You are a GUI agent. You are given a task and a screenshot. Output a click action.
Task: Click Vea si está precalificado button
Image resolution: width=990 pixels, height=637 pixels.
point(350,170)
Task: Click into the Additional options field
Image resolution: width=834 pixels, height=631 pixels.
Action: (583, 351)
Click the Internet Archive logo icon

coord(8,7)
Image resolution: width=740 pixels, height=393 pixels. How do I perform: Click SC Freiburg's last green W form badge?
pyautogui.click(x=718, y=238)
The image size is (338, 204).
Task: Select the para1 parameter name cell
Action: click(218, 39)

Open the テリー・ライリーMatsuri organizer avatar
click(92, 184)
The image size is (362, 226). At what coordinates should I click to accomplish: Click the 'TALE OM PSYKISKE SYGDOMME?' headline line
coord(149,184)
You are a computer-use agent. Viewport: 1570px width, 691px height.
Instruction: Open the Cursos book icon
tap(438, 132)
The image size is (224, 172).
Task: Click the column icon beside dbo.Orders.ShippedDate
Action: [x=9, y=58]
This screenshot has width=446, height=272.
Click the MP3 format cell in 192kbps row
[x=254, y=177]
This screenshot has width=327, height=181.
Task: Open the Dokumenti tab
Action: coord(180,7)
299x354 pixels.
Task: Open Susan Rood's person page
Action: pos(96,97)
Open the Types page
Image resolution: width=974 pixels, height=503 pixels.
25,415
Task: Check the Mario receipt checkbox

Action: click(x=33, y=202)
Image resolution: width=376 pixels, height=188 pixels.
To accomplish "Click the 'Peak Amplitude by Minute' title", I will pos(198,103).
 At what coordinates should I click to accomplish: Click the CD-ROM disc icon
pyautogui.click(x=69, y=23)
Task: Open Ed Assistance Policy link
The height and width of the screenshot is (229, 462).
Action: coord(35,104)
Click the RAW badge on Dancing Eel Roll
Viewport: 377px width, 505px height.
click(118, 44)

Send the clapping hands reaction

WHAT THE EXERCISE ASKS
Would you please give the data above again, exactly as it appears?

ANSWER BOX
You are a GUI agent. You are given a task and a screenshot. Output a click action.
Task: Click Vea si está precalificado button
Image resolution: width=990 pixels, height=637 pixels.
point(350,170)
Task: Click into the Additional options field
Image resolution: width=834 pixels, height=631 pixels.
Action: (583, 351)
Click the Internet Archive logo icon

coord(8,7)
Image resolution: width=740 pixels, height=393 pixels. How do I perform: Click SC Freiburg's last green W form badge?
pyautogui.click(x=718, y=238)
The image size is (338, 204).
Task: Select the para1 parameter name cell
Action: click(218, 39)

Open the テリー・ライリーMatsuri organizer avatar
click(92, 184)
The image size is (362, 226). At what coordinates should I click to accomplish: Click the 'TALE OM PSYKISKE SYGDOMME?' headline line
coord(149,184)
You are a computer-use agent. Viewport: 1570px width, 691px height.
Instruction: Open the Cursos book icon
tap(438, 132)
The image size is (224, 172).
Task: Click the column icon beside dbo.Orders.ShippedDate
Action: [x=9, y=58]
This screenshot has width=446, height=272.
Click the MP3 format cell in 192kbps row
[x=254, y=177]
This screenshot has width=327, height=181.
Task: Open the Dokumenti tab
Action: coord(180,7)
299x354 pixels.
Task: Open Susan Rood's person page
Action: pos(96,97)
Open the Types page
Image resolution: width=974 pixels, height=503 pixels.
25,415
Task: Check the Mario receipt checkbox

Action: click(x=33, y=202)
Image resolution: width=376 pixels, height=188 pixels.
To accomplish "Click the 'Peak Amplitude by Minute' title", I will pos(198,103).
 At what coordinates should I click to accomplish: Click the CD-ROM disc icon
pyautogui.click(x=69, y=23)
Task: Open Ed Assistance Policy link
The height and width of the screenshot is (229, 462).
Action: coord(35,104)
Click the RAW badge on Dancing Eel Roll
Viewport: 377px width, 505px height.
click(118, 44)

Send the clapping hands reaction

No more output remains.